Pick of the Week: Boris Johnson’s darker side
Our top five most-read articles this week, for your reading pleasure.
5. Clegg is the surprise winner of the Question Time debate
"I just wondered if you have got plans for a new job after next week when you become unemployed and your party becomes an irrelevance?" As opening questions to politicians go, this one from a member of the Question Time audience last night to Nick Clegg was particularly brutal. Yet the Lib Dem leader handled the scathing attacks on him last night with relatively good humour and political skill. As a result he emerged from the wreckage looking rather more human than either Cameron or Miliband. Opinion polls suggest that next week's elections are set to be at the very least a near-death experience for the Lib Dems and their leader. Last night's performance suggests that he's still got some fight left in him yet.
4. Two clues to the Tories' post-election plans
What will the Tories do if they fail to win a majority in the general election? Current forecasts suggest they're unlikely to be able to hold on either as a minority government or in coalition. But even if they lose the numbers battle, might they win the wider war? Over the past few weeks they have been preparing for a new battle of legitimacy in the public mind in order to lock Ed Miliband and Labour out of Downing Street. Might they just be able to pull it off?
3. Miliband rules out confidence and supply deal with SNP
Miliband's decision to rule out any deal with the SNP will make it significantly harder for him to form any kind of stable government. The Labour leader was forced into doing so because of persistent questions from the Conservatives. Yet these questions will not go away no matter how many assurances Miliband makes. After ruling out a formal coalition and a supply and confidence arrangement, the Tories are now asking him to rule out any vote-by-vote deals with the SNP. This is highly disingenuous. The reality is that it would be impossible for Miliband to prevent the SNP from voting alongside Labour, even if he wanted to. What they are really asking him to do is rule out forming any kind of minority government at all. This is a ludicrous proposition.
2. Has any Labour leader ever run a worse campaign than Jim Murphy?
Of course the only reason this has become an issue is because of Labour's almost unbelievable collapse in Scotland. If it had not been for this collapse, this election would be all but over and Ed Miliband would have been pretty much certain of becoming PM. Instead he's clinging on to the hope that he'll somehow be able to govern as the leader of a minority party backed by an anti-Tory majority. The causes of the collapse in Scotland are deep-rooted and not merely restricted to Labour's ill-fated role alongside the Conservatives in the independence referendum campaign. But if Scottish Labour had hoped that their new leader Jim Murphy could hold back the tide, they will have been heavily disappointed. Far from stopping, let alone reversing, the SNP surge, Murphy has overseen a further collapse of the Labour party north of the border, with one poll this week suggesting they could even lose every single one of their MPs in Scotland. If that does happen, then Murphy will have to take his own share of the blame.
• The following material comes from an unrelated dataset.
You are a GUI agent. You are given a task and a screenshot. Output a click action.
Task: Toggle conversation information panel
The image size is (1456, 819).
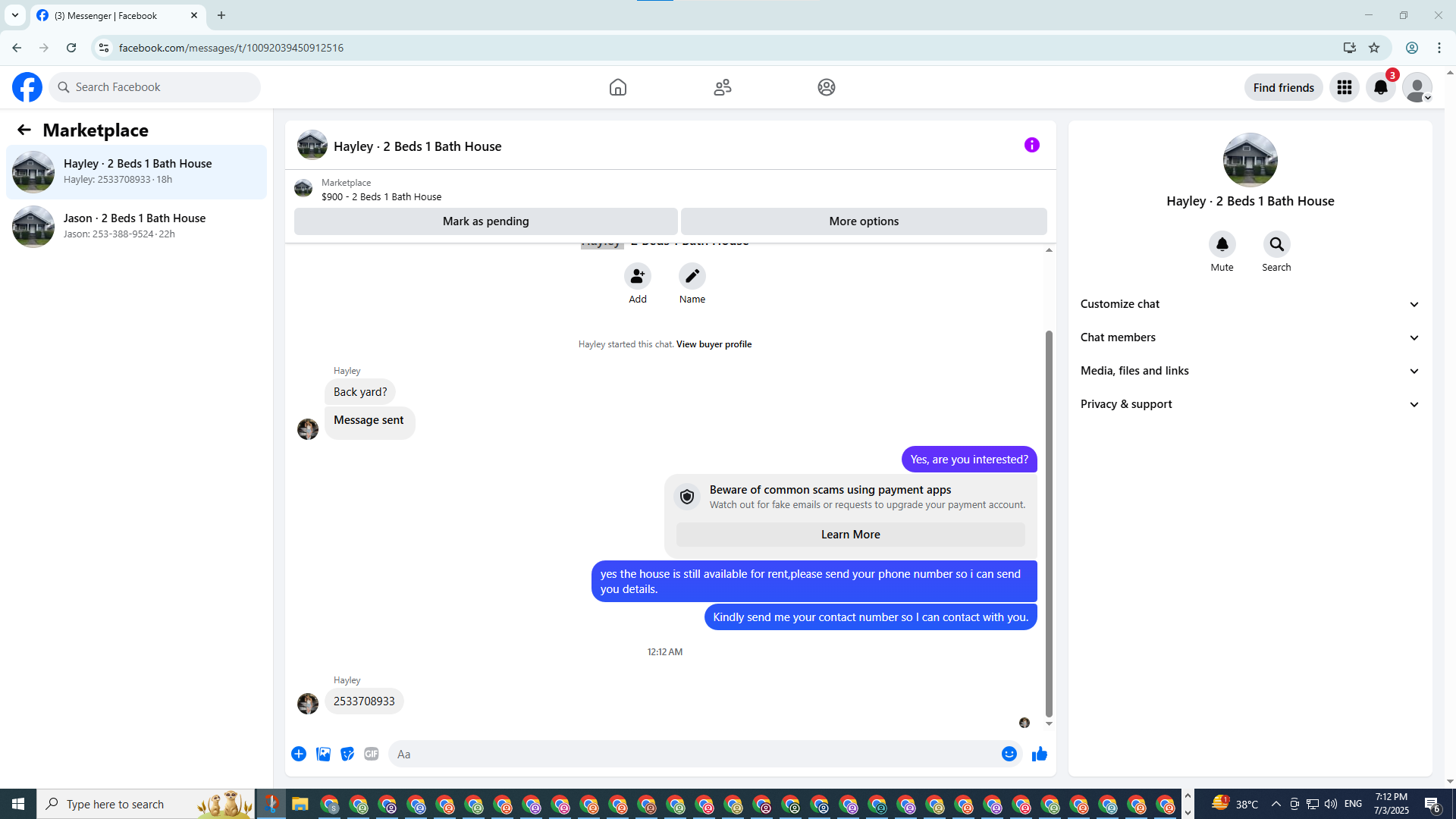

1. Boris Johnson's row with Ed Miliband reveals his darker side
As one star fades, another rises. The emergence of Boris Johnson as the most likely next leader of the Conservative party has been long-coming, but what do we really know about the man behind the amiable facade? His appearance on the Andrew Marr show last weekend revealed a darker and weaker side to his character that not many people outside of his opponents at City Hall have seen before. It also revealed the limitations of his political skills. In a straight up battle between the London mayor and Ed Miliband on the Marr sofa, Boris came off significantly worse. This matters because within a matter of days we could see a new leadership contest begin in the Conservative party. This was not a fatal blow to Boris's ambitions but at the very least it will have raised some serious questions among his supporters about whether he is really up to the job of leading his party and, more importantly, the country.